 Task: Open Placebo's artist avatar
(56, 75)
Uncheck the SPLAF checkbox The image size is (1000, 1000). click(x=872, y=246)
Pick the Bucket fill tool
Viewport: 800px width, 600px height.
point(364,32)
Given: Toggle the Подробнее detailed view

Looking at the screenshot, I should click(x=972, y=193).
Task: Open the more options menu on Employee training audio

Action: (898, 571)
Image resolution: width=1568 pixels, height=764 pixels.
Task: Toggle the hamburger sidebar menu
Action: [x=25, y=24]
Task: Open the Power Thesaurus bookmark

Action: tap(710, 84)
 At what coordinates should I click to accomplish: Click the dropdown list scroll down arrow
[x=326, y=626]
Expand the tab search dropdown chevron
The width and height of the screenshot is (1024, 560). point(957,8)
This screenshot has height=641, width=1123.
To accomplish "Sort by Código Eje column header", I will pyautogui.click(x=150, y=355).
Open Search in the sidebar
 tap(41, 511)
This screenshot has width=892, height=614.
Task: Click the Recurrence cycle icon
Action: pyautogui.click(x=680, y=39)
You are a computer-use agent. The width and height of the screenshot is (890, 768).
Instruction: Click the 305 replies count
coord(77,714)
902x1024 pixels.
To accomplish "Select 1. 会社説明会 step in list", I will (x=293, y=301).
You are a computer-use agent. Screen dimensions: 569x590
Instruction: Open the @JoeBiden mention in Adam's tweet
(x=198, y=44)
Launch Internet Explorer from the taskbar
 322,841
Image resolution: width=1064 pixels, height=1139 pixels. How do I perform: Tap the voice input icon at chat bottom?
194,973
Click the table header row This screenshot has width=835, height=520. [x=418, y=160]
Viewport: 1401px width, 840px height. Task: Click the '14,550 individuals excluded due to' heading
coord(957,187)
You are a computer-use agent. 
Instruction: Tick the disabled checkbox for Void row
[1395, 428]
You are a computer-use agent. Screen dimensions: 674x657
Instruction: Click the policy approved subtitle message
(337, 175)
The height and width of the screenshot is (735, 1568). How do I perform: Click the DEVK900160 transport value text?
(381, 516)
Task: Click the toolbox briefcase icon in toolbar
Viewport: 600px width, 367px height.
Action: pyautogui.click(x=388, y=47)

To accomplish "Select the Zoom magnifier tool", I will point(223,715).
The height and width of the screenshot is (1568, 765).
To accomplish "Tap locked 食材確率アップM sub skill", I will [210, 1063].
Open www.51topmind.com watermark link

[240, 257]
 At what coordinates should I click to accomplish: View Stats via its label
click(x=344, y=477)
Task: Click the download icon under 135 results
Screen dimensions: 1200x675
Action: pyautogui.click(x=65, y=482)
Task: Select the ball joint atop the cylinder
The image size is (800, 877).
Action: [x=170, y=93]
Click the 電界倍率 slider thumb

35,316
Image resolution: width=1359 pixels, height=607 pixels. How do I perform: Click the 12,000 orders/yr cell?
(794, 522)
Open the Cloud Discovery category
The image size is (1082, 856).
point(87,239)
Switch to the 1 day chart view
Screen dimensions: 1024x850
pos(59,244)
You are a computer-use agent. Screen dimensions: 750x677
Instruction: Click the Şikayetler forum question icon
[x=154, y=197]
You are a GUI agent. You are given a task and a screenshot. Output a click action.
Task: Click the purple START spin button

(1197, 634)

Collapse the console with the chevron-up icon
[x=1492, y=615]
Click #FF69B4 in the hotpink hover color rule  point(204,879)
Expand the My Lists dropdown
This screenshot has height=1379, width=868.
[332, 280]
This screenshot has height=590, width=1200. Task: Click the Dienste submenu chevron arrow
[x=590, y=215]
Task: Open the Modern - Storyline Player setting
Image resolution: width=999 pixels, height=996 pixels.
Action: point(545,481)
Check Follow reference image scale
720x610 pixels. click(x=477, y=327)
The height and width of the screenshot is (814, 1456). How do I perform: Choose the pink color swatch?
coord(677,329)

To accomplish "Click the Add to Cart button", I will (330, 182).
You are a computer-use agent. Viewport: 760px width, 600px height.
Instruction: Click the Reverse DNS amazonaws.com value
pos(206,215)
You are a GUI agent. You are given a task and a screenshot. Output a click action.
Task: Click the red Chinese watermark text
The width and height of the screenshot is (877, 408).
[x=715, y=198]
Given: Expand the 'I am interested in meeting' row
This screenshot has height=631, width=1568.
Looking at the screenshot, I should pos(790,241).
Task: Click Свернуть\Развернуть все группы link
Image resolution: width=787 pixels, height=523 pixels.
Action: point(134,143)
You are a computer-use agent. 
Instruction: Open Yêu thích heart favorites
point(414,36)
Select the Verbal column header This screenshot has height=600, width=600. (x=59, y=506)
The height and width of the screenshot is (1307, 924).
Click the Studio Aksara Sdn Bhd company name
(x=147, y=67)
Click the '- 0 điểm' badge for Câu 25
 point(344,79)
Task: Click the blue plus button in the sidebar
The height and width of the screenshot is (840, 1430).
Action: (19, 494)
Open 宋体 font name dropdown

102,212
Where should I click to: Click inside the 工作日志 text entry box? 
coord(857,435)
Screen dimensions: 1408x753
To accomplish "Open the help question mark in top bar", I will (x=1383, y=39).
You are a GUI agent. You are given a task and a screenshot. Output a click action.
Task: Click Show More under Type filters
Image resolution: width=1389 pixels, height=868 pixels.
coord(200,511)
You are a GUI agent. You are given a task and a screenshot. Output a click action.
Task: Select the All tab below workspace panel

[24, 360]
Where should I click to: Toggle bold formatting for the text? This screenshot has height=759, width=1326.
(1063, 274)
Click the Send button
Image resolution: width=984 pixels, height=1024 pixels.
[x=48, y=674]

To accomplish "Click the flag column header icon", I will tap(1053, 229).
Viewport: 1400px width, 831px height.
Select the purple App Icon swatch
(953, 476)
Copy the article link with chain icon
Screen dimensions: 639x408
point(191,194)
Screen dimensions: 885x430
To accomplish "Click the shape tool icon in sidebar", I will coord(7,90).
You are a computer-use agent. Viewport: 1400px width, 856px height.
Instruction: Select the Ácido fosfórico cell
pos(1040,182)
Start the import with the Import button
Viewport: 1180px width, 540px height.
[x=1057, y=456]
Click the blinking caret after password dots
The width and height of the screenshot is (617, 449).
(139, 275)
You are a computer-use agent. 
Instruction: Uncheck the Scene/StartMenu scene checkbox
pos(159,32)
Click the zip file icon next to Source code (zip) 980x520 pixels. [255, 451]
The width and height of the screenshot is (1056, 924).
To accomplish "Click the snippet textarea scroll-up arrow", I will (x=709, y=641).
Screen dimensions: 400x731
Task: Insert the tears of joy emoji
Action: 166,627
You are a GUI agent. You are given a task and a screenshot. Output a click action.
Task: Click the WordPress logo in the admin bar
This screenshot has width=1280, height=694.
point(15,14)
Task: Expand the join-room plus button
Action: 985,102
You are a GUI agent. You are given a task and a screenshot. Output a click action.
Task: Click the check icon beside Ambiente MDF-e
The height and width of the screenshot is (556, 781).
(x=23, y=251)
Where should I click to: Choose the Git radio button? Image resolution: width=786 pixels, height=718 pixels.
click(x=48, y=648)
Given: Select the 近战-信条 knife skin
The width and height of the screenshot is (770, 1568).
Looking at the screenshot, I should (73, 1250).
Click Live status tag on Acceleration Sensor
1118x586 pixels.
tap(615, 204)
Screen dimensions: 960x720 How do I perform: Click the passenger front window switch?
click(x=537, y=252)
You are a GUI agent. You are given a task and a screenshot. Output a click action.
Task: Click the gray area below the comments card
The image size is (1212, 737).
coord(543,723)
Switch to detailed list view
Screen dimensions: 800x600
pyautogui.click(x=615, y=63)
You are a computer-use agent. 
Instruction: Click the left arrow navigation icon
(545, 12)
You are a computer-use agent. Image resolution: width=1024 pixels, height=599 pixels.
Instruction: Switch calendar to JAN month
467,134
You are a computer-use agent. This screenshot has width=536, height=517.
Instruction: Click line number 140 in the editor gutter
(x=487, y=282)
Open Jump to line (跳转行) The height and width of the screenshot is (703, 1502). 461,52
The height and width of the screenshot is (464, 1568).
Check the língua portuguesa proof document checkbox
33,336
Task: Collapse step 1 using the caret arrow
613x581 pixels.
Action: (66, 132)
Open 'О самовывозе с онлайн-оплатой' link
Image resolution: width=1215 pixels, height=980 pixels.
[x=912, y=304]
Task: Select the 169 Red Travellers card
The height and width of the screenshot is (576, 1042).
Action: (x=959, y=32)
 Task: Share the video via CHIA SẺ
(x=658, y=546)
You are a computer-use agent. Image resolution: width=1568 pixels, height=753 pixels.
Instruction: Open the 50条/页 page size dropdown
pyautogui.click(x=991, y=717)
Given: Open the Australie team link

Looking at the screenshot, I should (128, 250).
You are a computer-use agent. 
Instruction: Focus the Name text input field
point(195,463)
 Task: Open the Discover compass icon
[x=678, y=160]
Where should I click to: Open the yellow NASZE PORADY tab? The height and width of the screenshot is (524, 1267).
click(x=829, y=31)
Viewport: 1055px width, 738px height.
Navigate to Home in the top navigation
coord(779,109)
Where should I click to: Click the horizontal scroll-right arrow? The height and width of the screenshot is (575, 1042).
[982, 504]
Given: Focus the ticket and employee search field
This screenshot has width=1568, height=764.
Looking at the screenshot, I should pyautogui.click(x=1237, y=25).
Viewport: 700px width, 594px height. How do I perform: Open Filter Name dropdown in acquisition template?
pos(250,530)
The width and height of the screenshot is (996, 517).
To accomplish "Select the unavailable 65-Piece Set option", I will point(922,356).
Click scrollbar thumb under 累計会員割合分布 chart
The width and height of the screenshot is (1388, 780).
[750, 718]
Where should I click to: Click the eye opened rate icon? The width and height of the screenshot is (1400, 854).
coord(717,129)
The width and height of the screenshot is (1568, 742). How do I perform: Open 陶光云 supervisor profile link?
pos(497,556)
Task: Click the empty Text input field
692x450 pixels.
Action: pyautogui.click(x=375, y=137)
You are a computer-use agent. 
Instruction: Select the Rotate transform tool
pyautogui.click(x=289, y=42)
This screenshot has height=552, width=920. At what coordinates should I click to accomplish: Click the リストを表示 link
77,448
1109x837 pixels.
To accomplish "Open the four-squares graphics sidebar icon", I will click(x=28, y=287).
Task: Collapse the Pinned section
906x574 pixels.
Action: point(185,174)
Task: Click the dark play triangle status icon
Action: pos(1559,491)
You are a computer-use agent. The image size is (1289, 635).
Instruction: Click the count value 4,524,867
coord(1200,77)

▬▬▬▬▬▬▬▬▬▬

# Exercise requirements:
Return all lines in the data that include the word "step".

# Finished task:
To accomplish "Select 1. 会社説明会 step in list", I will (x=293, y=301).
Task: Collapse step 1 using the caret arrow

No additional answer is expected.